The Lincolnshire is a grand mansion at 22 Hidden Road and 28 Hidden Way in Andover, Massachusetts, United States.

History 
The mansion was built between 1897 and 1898 for Henry Bradford Lewis (1868-1951), who made a considerable fortune from his scouring mills in Lawrence. Lewis was in charge of the three mills of the E. Frank Lewis Co. and the American Lanolin Co., which employed 500 persons at their peak.

The architects of the house were Merrill & Cutler of Lowell. It was formerly attributed to George G. Adams of Lawrence, who designed a similar mansion for Lewis' father in that city.

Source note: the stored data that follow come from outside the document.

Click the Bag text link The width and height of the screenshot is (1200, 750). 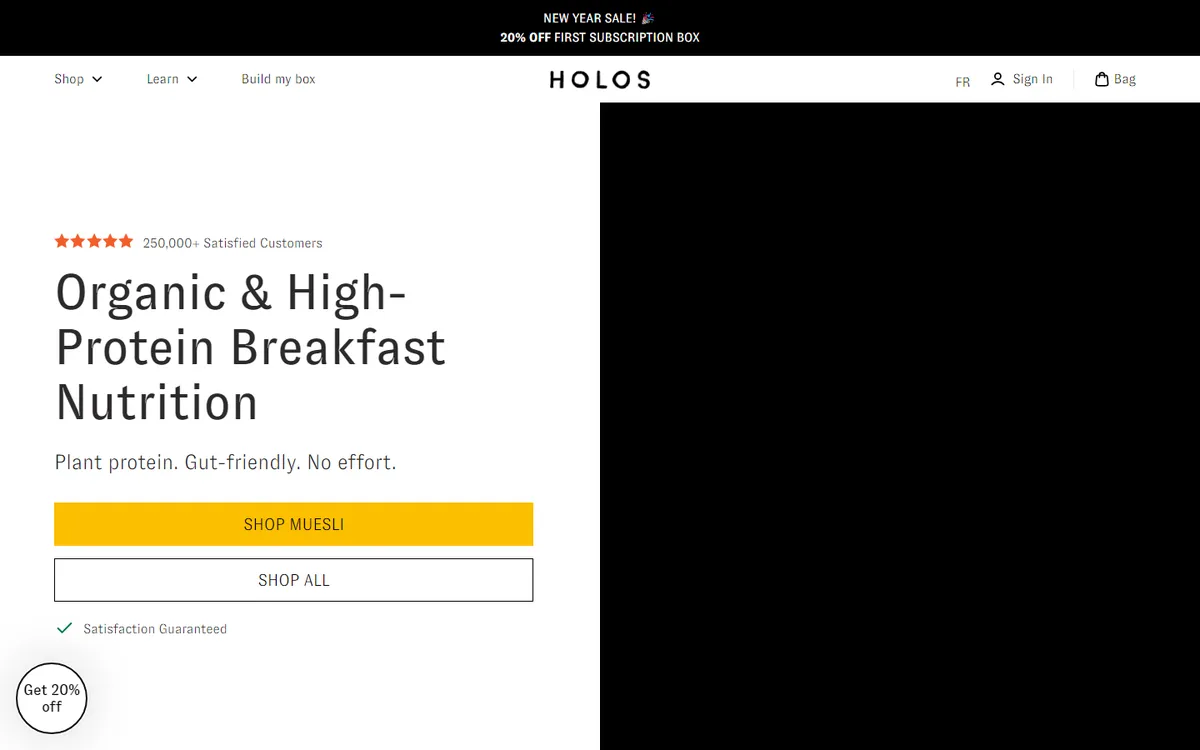pyautogui.click(x=1125, y=79)
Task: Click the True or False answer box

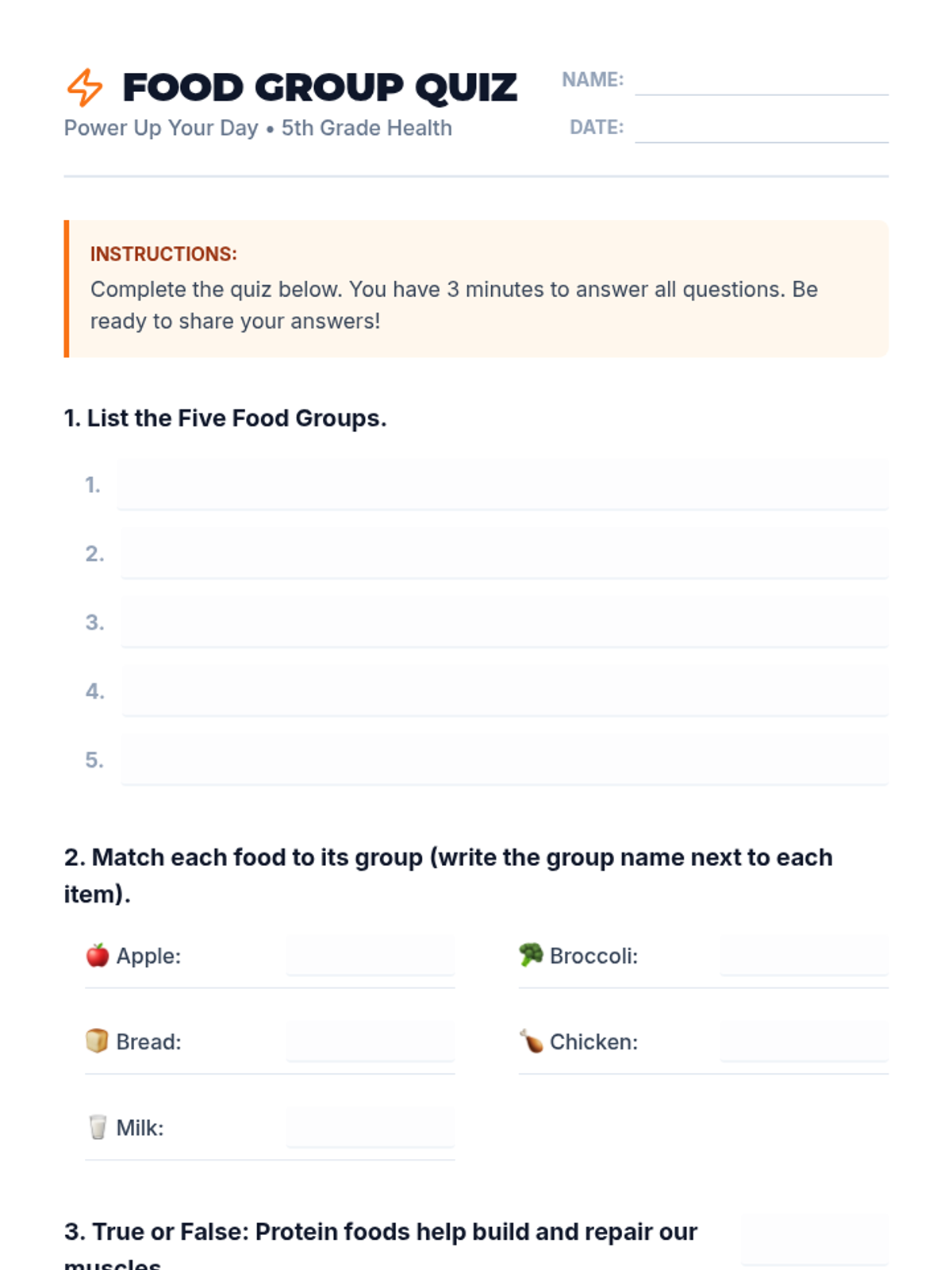Action: pos(815,1238)
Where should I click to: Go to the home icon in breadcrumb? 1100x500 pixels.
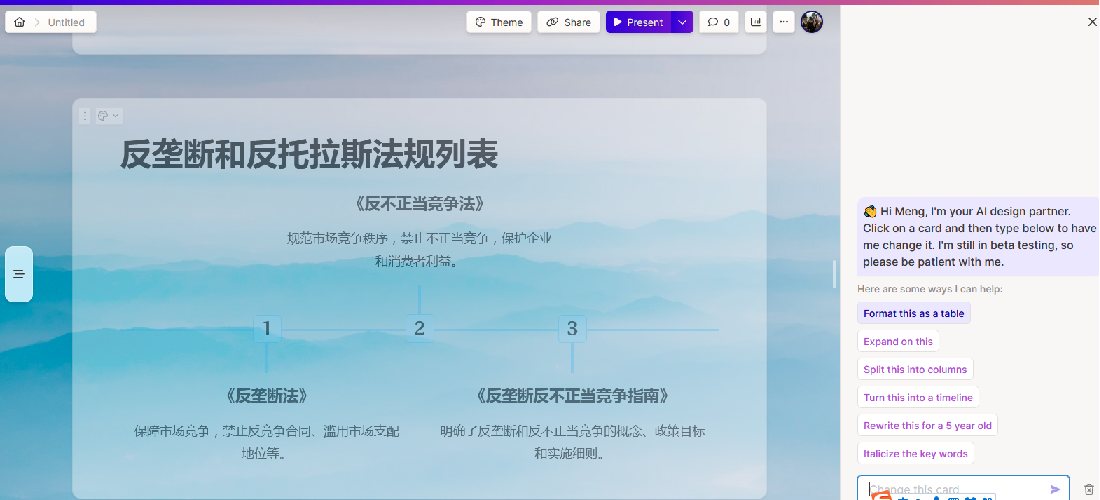click(20, 22)
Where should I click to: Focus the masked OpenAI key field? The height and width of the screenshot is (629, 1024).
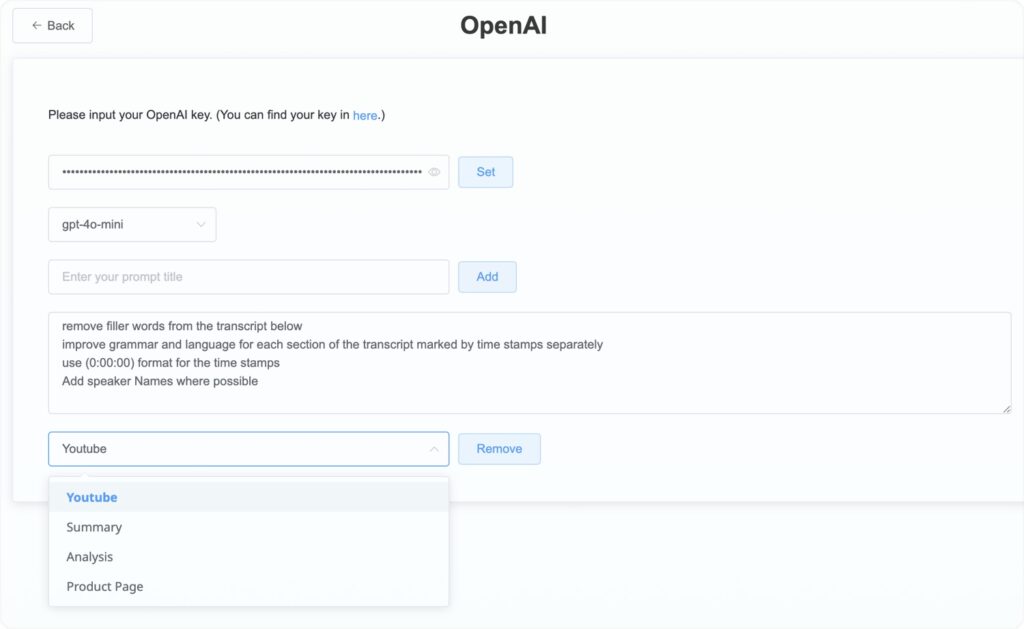(240, 172)
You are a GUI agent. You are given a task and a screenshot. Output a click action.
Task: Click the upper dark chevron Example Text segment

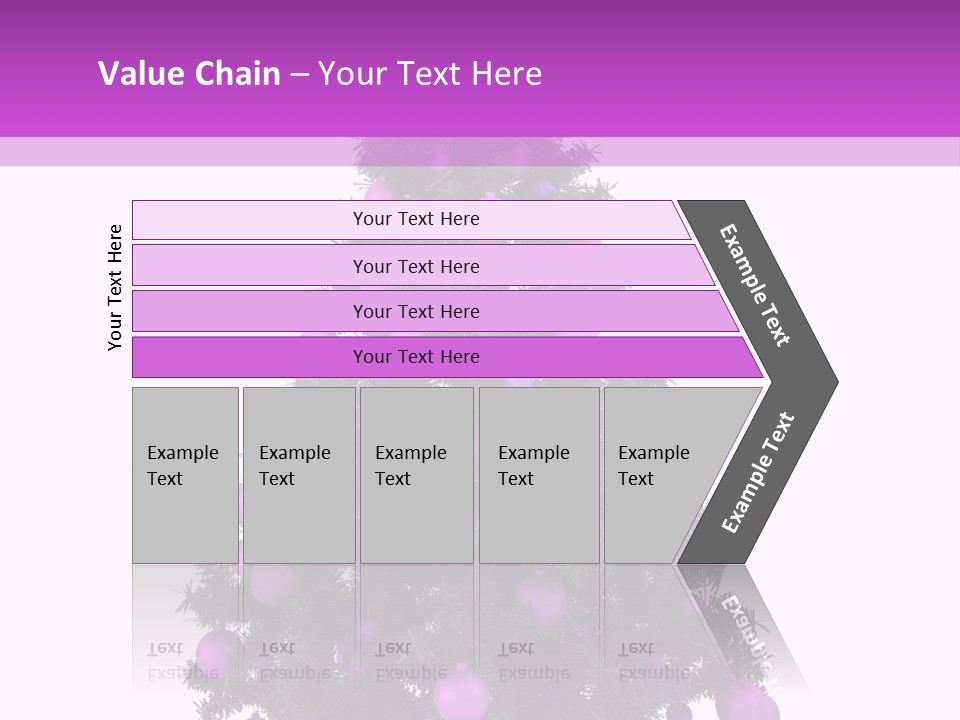point(760,287)
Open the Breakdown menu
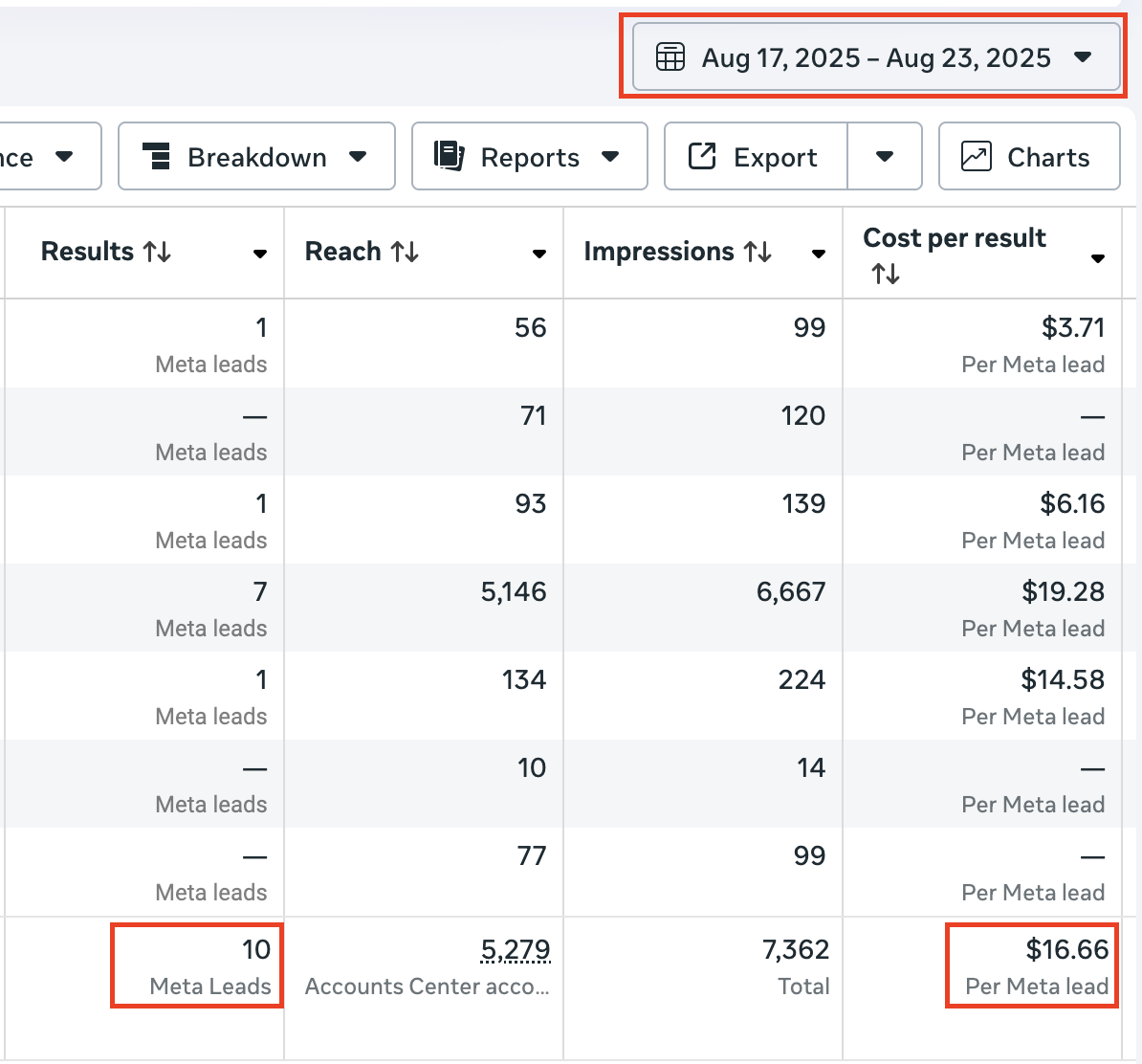The image size is (1142, 1064). [256, 156]
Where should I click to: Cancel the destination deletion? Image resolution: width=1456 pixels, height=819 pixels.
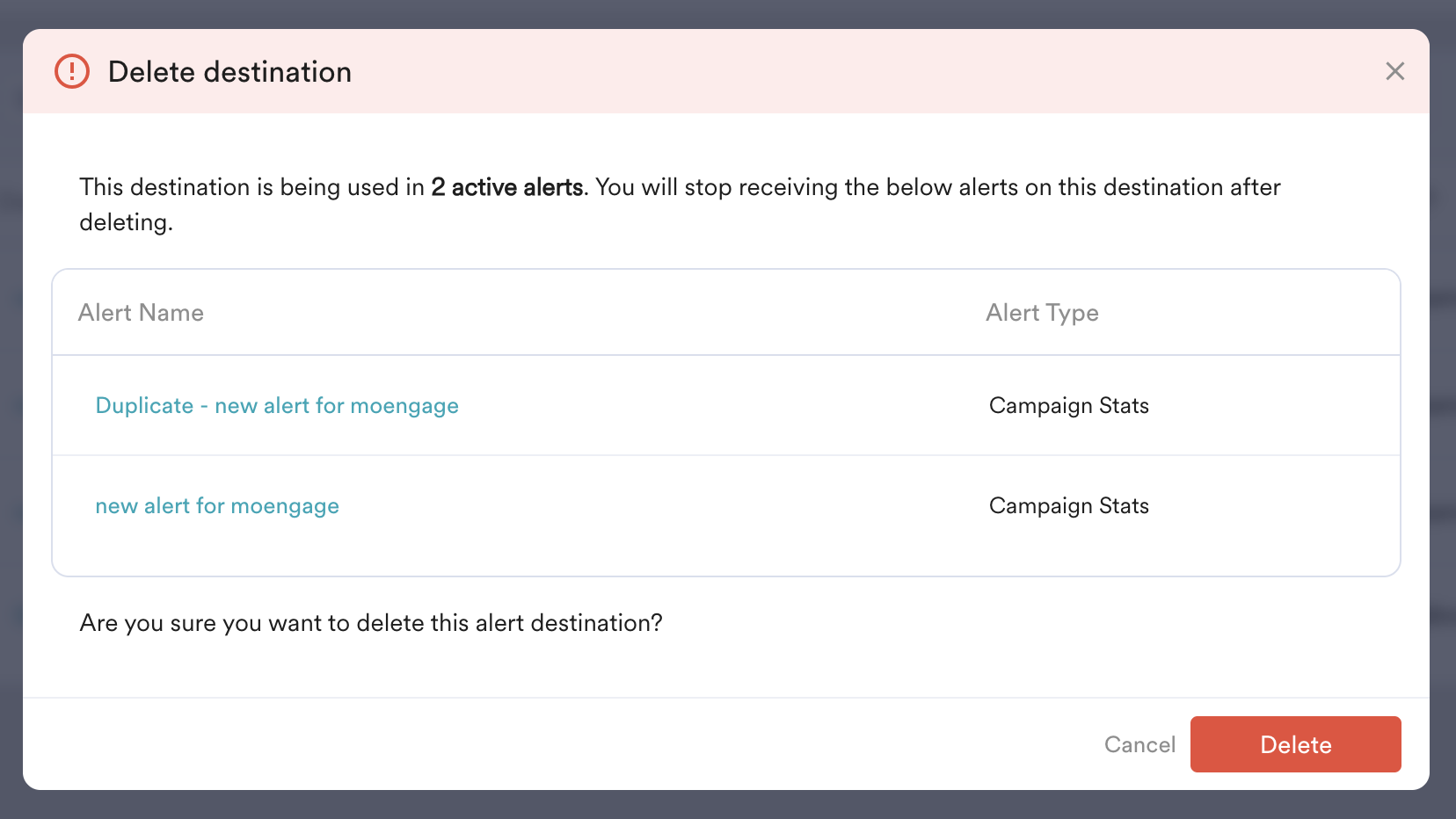tap(1139, 744)
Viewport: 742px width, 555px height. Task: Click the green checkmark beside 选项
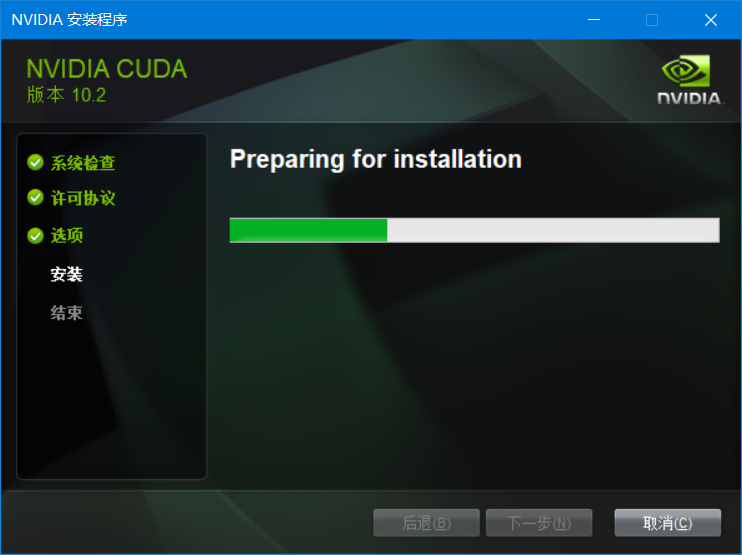35,235
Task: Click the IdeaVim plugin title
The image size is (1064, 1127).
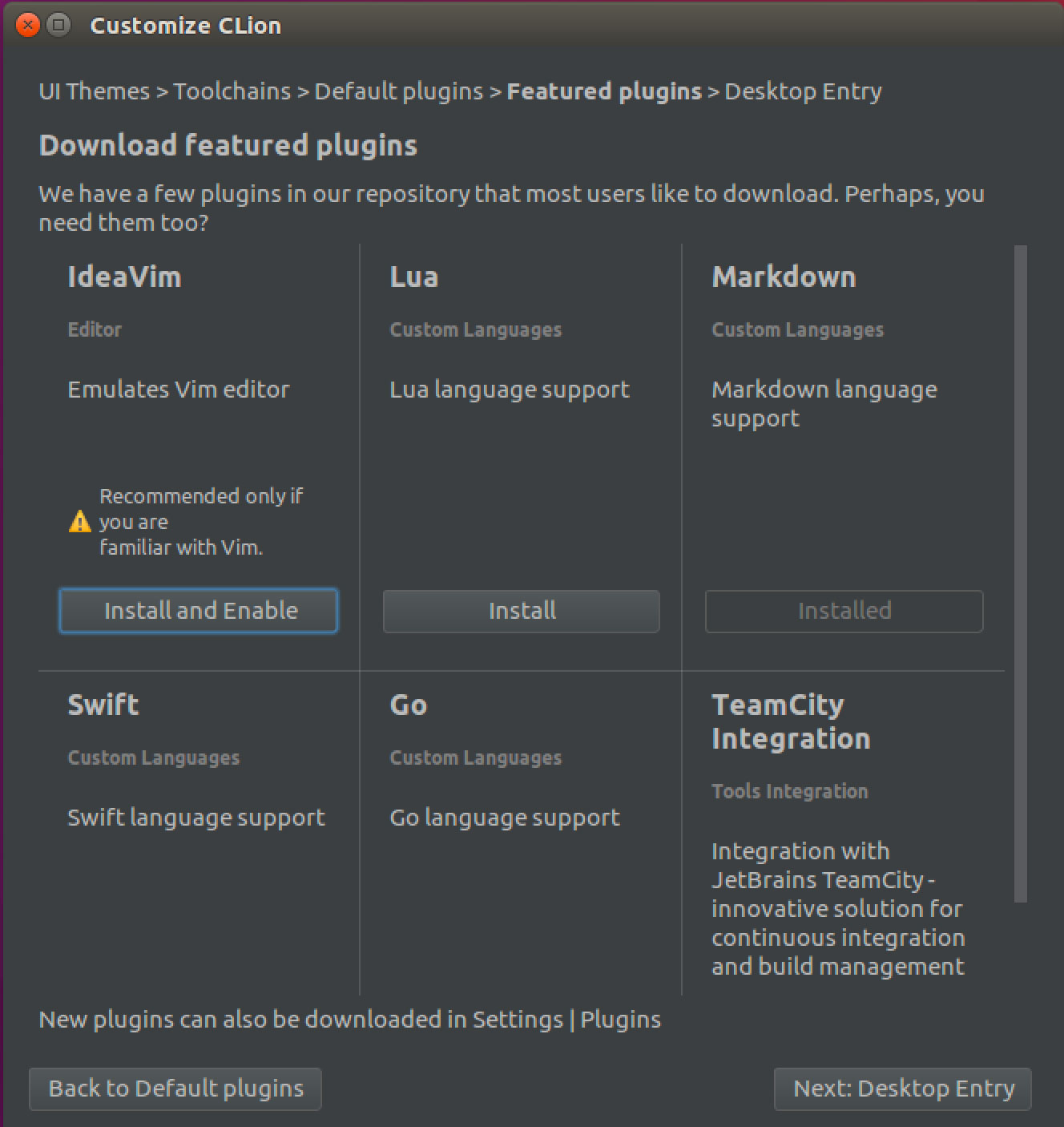Action: click(124, 277)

At his death in 1951, Lewis left this house and its greenhouse, to his wife Lillian. The house was too large to be maintained for only one occupant, and the building was sold in 1953 to C. Lincoln Giles and converted into apartments. The carriage house is now a single-family residence.

The mansion was added to the National Register of Historic Places because it is distinguished:

 by its association with a wealthy Lawrence manufacturer
 as an excellent example of around the start of the 20th-century architecture on a grand scale.

Architecture 
The house was built in the Colonial Revival style structure with some Palladian and Queen Anne elements, along with ocular windows. It has cross-gambrel pavilions and a small window in an exterior chimney. The original, Colonial Revival carriage house at the rear is similarly large in scale, with wood shingles and a large gambrel roof.

See also
National Register of Historic Places listings in Andover, Massachusetts
National Register of Historic Places listings in Essex County, Massachusetts

References

Further reading 
Essex Country Registry of Deeds, Lawrence & Salem (1130–205; 1075–56; 780/315; 770/532; 770/534; 154/483; Probate Docket No. 233195)
Bulletin of the National Association of Wool Manufacturers, 1932, ed. by Walter Humphreys, Vol. LXII. Boston, MA, Murray Printing co., 1932.
History of Massachusetts Industries, Orra L. Stone, Vol III. boston, MA, S.J. Clarke Publishing Co., 1930
Lawrence Up to Date, 1845–1895. Lawrence, MA: Rushforth & Donoghue, 1895.
Andover Townsman, "Obituary: H. Bradford Lewis, industrialist, Dies." January 25, 1951.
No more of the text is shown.